Provides advice & support to others
Motivates and coaches team members
Embraces extra responsibility
Build team morale & consensus
Demonstrates ability to perform and/or manage the following services, in accordance with professional standards:
ICT risk assessment
ICT audit universe
ICT forensic services
IT Technical competencies:
Strong knowledge of Windows operating system. Additional knowledge of Linux and/or Mac an advantage
Strong command of Microsoft office suite, including Power BI. Additional
knowledge of Tableau and/or other data visualization tools an advantage
Strong command of Standard Query Language (SQL)
Good knowledge of Enterprise Resource Planning systems.
Good knowledge of computer assisted audit techniques (ACL or IDEA) and systems for data analytics.
Knowledge of Microsoft SharePoint is desirable
Familiarity with electronic working paper software. Understanding of computer forensic tools such as EnCase, Forensic toolkit (FTK) and/or Autopsy is desirable
Required Skills and Experience
Advanced university degree in Computer Science, Accounting, Audit, Business Administration, Commerce or related field.

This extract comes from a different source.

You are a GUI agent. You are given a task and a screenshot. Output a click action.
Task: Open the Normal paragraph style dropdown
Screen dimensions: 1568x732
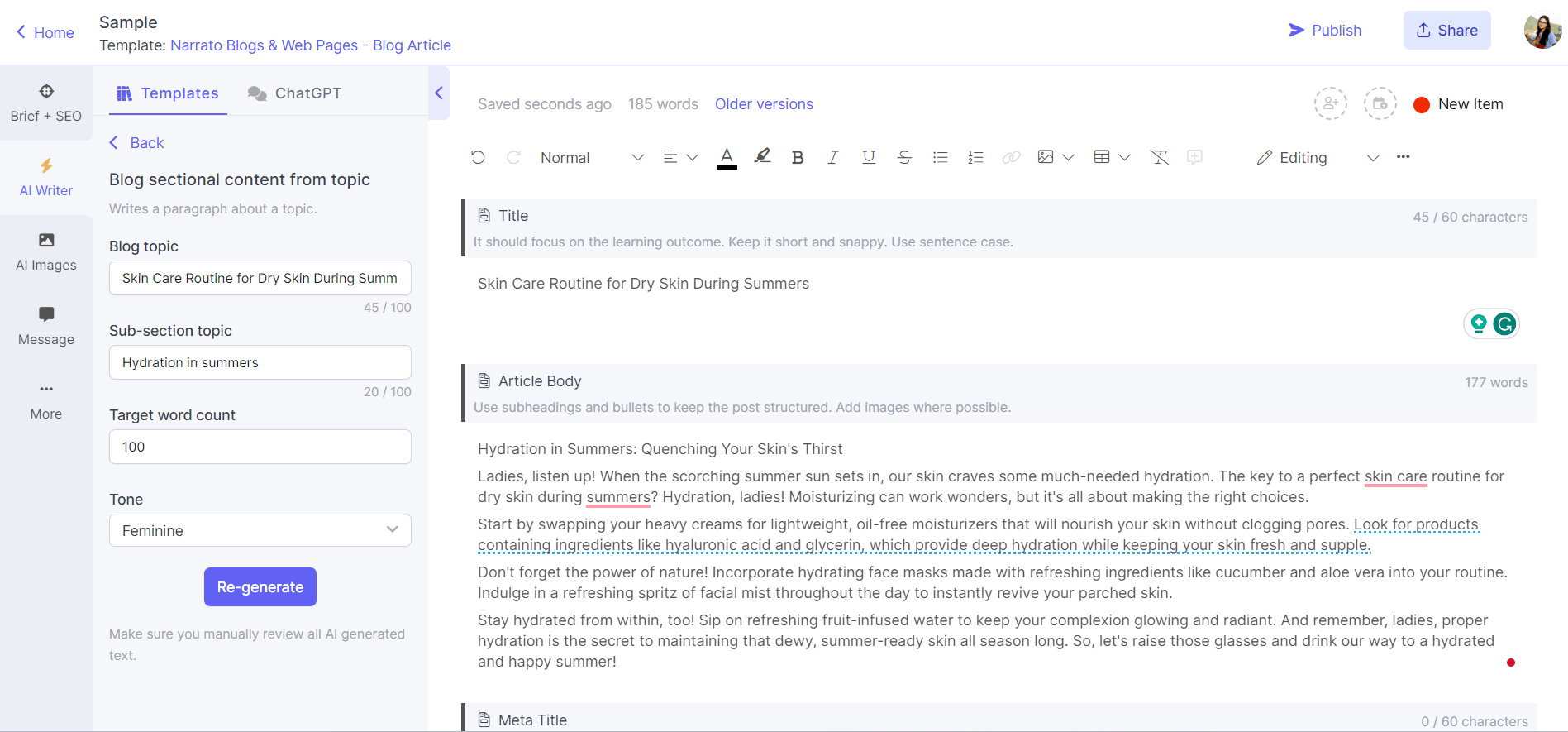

A first level degree in combination with a certification as Chartered Accountant or Certified Public Accountant may be accepted in lieu of an advanced degree.
Professional certification in IT systems and software is required such as certification in at least one of the following (CISA, SSCP, ISO 27001 Lead Auditor ISMS, or equivalent)
Additional professional certifications (ACCA, CPA, CIA, CFE) or in accounting are desirable.
A minimum of 10 years of professional experience in IT systems and controls several of which in IT audit or IT forensics..
Familiarity with accounting, internal audit or financial audit is required
Experience in auditing an environment that relies on an enterprise resource planning system is desirable.
Working experience in an International Organization is desirable
Fluency in English is required.
Knowledge of additional United Nations official languages is an advantage.
Important information for US Permanent Residents ('Green Card' holders)
Under US immigration law, acceptance of a staff position with UNDP, an international organization, may have significant implications for US Permanent Residents. UNDP advises applicants for all professional level posts that they must relinquish their US Permanent Resident status and accept a G-4 visa, or have submitted a valid application for US citizenship prior to commencement of employment.
UNDP is not in a position to provide advice or assistance on applying for US citizenship and therefore applicants are advised to seek the advice of competent immigration lawyers regarding any applications.
Applicant information about UNDP rosters
Note: UNDP reserves the right to select one or more candidates from this vacancy announcement. We may also retain applications and consider candidates applying to this post for other similar positions with UNDP at the same grade level and with similar job description, experience and educational requirements.
The United Nations does not charge any application, processing, training, interviewing, testing or other fee in connection with the application or recruitment process. Should you receive a solicitation for the payment of a fee, please disregard it. Furthermore, please note that emblems, logos, names and addresses are easily copied and reproduced. Therefore, you are advised to apply particular care when submitting personal information on the web.